Right. If you have 1000 users, you'll end up with 1000 queries.

Here's a simple solution for you that will lazy-load an attribute for all those users with just one query:

from nplus1loader import default_columns, nplus1loader

users = ssn.query(User).options(
    default_columns(User),
    nplus1loader('*')
).all()

for user in users:
    user.articles

It will only make 1 query to load all the users, then when it sees that you want articles, it will only make 1 additional query to load all articles¹ for those users.

¹: it will actually make 1 query per 500 users.

The N+1 Problem

First of all, what's the N+1 problem? Suppose you have the following code which loads a number of objects from the DB, but some fields are deferred:

users = ssn.query(User).options(
    load_only('id')  # worst case scenario
)

And then somewhere in the code some jsonify() function decides to check one of the unloaded properties:

for user in users:
    user.state  # load the attribute

Because the attribute hasn't been loaded on the whole collection... it will trigger N queries to load that attribute on every iteration of the loop. Crying shame.

In many cases we can tell SqlAlchemy to load exactly the attributes we are going to use, but in other cases that's utterly impossible.

The Solution

This module offers a solution: when your code touches one unloaded attribute on a collection, it assumes that you're going to iterate through them, and loads all of them for you.

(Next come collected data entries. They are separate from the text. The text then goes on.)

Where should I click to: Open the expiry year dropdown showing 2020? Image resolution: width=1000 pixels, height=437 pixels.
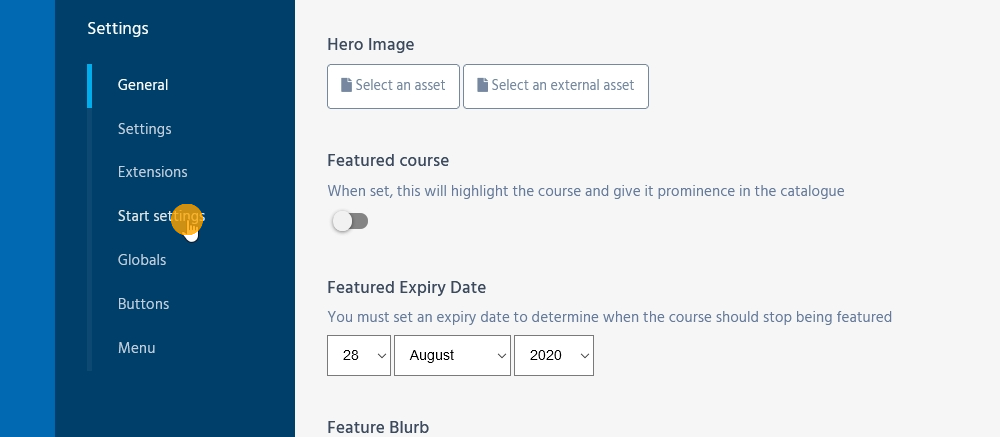pyautogui.click(x=553, y=355)
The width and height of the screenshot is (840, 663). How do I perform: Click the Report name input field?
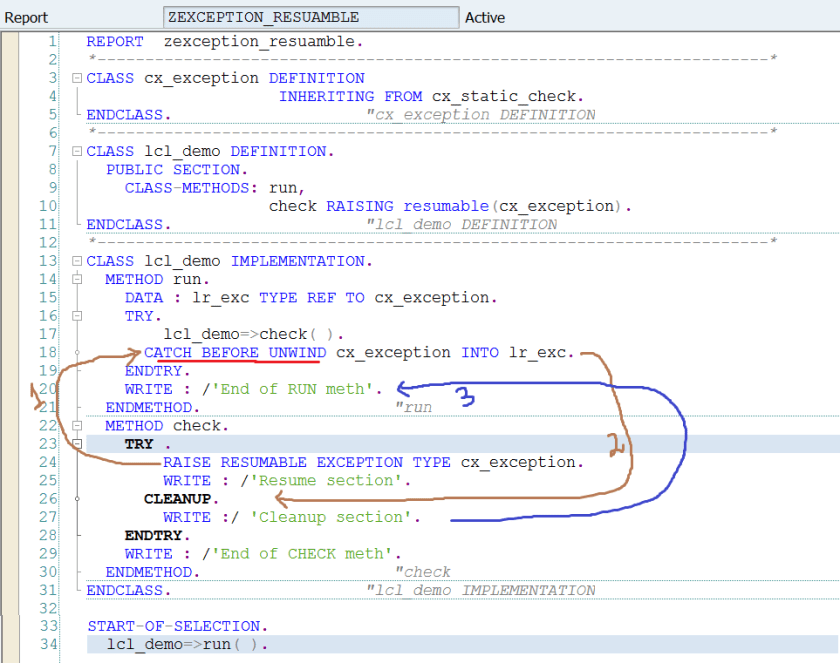click(311, 17)
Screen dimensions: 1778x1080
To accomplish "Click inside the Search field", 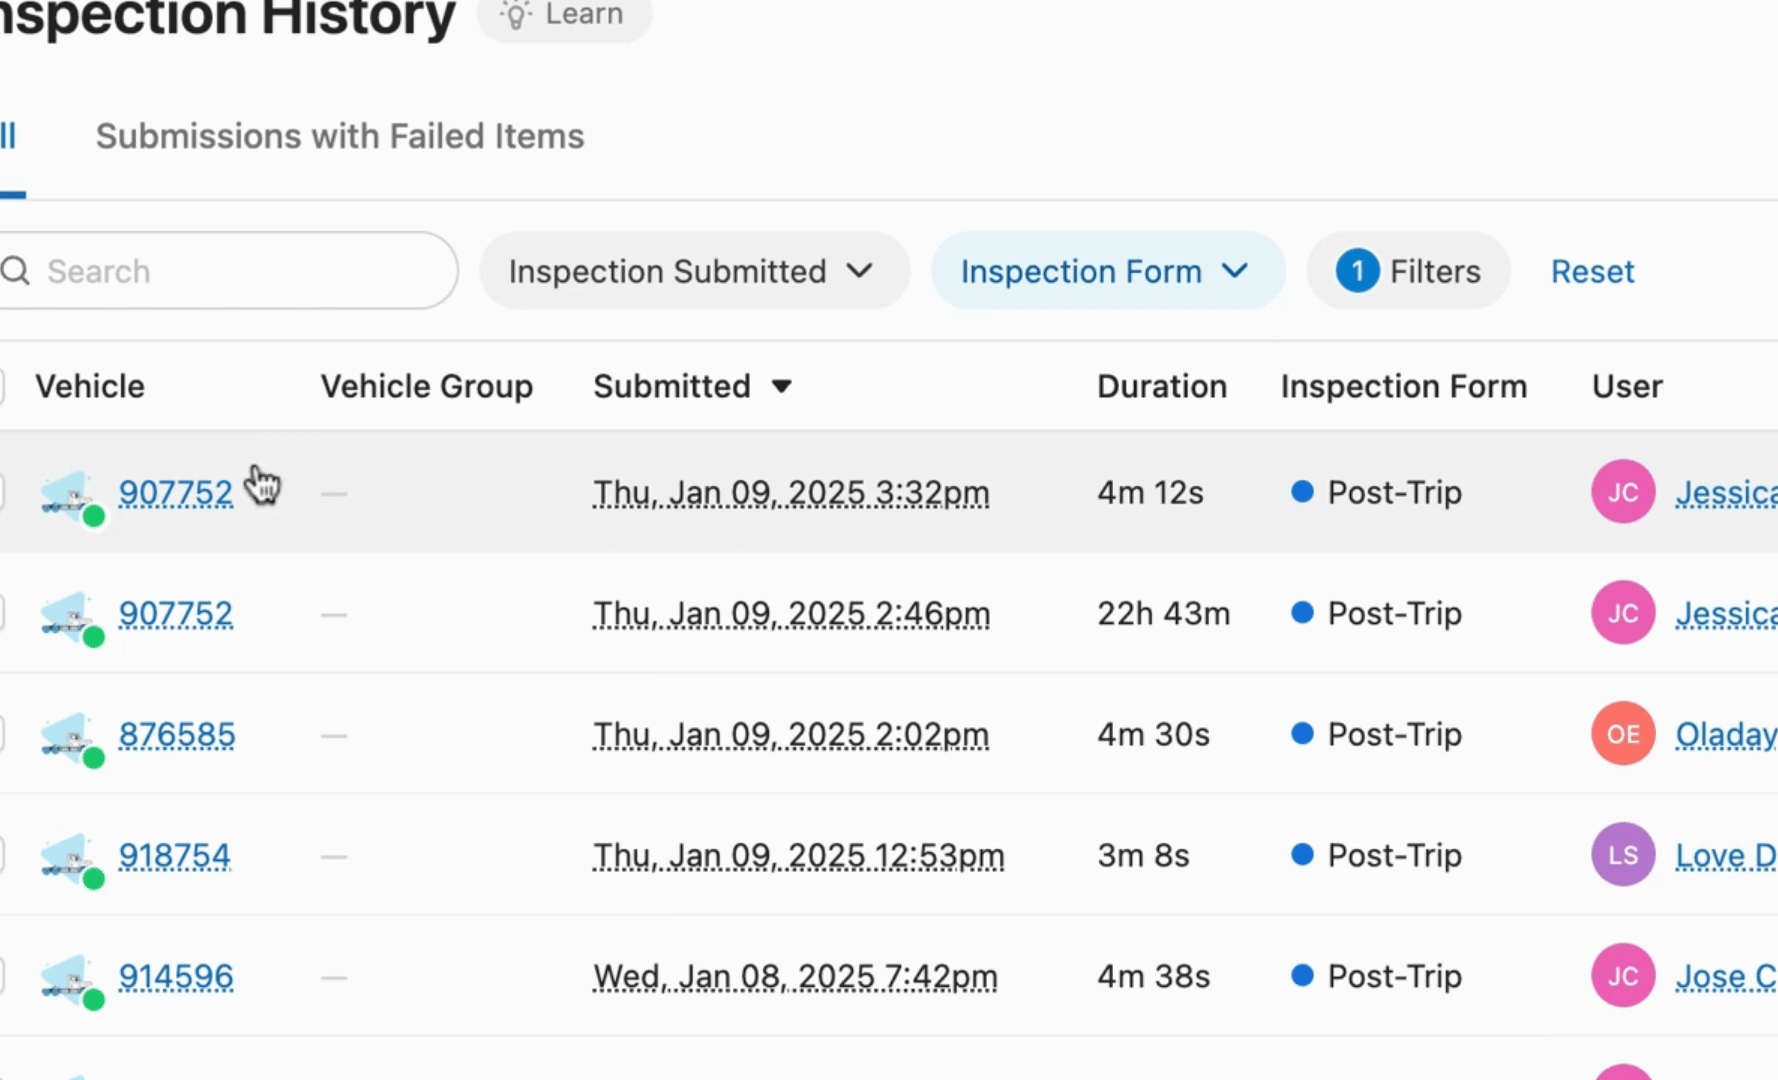I will point(240,271).
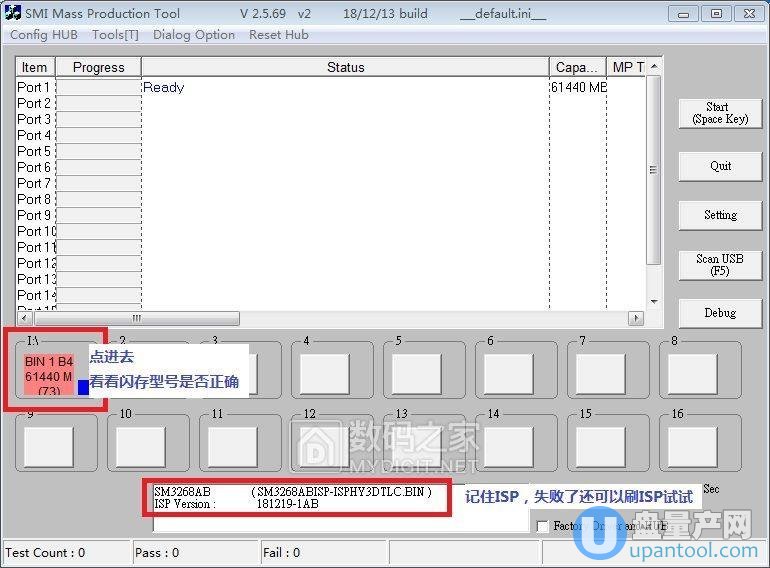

The solution is, however, not all-encompassing: you only enable it where you see fit. It's implemented as a load option, like this:

from nplus1loader import nplus1loader

users = ssn.query(User).options(
    load_only('id'),  # worst case scenario
    nplus1loader('*')  # include every column and every relationship
)

Now, whenever you touch any unloaded column or relationship on any of those loaded users, the attribute will be loaded for all User instance in that session. So now, you can safely iterate through them.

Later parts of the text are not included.